DALLAS — State Sen. Wendy Davis pushed equal pay for a third day on Wednesday in a continuing effort she hopes rallies women to her side.
The Democratic gubernatorial candidate appeared outside Houston City Hall, where she criticized Republican opponent Greg Abbott for accepting a 62 percent pay raise since taking office and then arguing against equal pay in a case as the state's attorney general.
"The point here is that it's hypocritical for Gen. Abbott to take pay raises and then argue in court that hardworking Texans don't deserve pay for that hard work," Davis told reporters.
The attorney general does not set his own salary; legislators do, as part of the overall budget appropriations bill. Abbott got the raises in 2005 and 2007. Davis was elected to the Senate in 2008.
Still, the equal pay issue began Sunday on WFAA's Inside Texas Politics. Abbott told News 8 that existing law sufficiently protects women, and suggested no need for Texas to pass its own equal pay act.
He would not directly say whether he would veto such a bill, as Gov. Rick Perry did last year.
As Davis criticized Abbott for dodging WFAA’s question, she did the same thing by failing to directly answer whether Abbott should have rejected his salary hikes... or whether she would, if elected governor.
"Education is not enough of a winning issue on its own,” said Bud Kennedy, Fort Worth Star-Telegram columnist. “They have to bring up issues that attract women who might not agree with Wendy Davis about pro-choice issues."
Abbott is now questioning Davis' ethics. His campaign says it’s a conflict of interest that Davis still represents public agencies while running for governor — especially after reportedly saying she would suspend her law practice during her campaign.
In the middle of it all, Republicans unveiled a new effort to attract female voters, a political action committee called RedState Women.
It’s designed to highlight Republican women in state politics. A short video with Railroad Commissioner Christi Craddick appears on the site.

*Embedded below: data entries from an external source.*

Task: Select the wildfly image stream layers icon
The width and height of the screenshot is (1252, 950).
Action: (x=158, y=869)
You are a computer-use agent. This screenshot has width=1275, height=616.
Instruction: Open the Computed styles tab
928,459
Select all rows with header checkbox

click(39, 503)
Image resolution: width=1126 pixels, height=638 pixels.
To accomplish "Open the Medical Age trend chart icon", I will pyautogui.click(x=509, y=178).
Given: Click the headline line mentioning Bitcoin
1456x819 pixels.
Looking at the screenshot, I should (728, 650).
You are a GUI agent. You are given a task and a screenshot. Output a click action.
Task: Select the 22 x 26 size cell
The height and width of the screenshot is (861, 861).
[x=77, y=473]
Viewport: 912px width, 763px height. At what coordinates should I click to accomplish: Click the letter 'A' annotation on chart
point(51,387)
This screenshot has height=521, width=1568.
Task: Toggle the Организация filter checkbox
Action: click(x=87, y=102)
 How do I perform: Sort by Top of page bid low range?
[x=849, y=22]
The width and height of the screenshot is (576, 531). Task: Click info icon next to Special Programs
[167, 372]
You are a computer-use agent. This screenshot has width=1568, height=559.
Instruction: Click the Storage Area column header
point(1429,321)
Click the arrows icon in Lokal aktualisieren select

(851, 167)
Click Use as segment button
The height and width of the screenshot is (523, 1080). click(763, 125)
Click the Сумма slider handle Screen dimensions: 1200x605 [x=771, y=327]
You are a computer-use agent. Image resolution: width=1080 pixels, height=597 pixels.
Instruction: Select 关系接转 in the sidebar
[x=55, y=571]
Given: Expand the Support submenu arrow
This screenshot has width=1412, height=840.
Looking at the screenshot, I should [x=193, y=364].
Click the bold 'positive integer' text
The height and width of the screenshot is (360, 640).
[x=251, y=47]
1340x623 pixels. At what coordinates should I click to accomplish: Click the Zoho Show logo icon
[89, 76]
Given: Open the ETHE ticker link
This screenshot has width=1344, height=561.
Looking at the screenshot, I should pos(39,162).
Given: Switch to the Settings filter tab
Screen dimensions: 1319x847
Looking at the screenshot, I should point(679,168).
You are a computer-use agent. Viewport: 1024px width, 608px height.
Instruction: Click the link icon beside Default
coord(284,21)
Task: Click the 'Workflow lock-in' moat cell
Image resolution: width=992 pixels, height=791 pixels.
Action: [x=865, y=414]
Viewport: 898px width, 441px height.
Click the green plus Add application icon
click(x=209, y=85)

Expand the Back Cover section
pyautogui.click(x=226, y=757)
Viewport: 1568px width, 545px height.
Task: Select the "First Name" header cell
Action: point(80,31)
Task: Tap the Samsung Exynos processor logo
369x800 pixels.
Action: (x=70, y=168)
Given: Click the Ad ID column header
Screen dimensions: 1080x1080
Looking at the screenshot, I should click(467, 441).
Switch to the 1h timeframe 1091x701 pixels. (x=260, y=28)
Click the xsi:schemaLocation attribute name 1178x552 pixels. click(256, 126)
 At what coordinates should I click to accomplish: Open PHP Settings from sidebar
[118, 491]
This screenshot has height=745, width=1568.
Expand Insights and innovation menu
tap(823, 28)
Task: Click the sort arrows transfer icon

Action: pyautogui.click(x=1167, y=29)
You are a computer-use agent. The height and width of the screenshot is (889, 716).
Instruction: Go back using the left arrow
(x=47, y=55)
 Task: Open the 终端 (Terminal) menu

"They don't want Wendy to gain any headway among younger women," Kennedy said. "I think the Republicans see now that a lot of their potential vote comes from millennials. If it just looks like a bunch of old guys on the ticket, then what is there for a 30 to 35-year-old moderate independent woman to vote for in the fall?"
Those are the women apparently running RedStateWomen, according to its website. The Davis campaign brushed off the PAC and said it’s evidence that Republicans are panicking over women voters.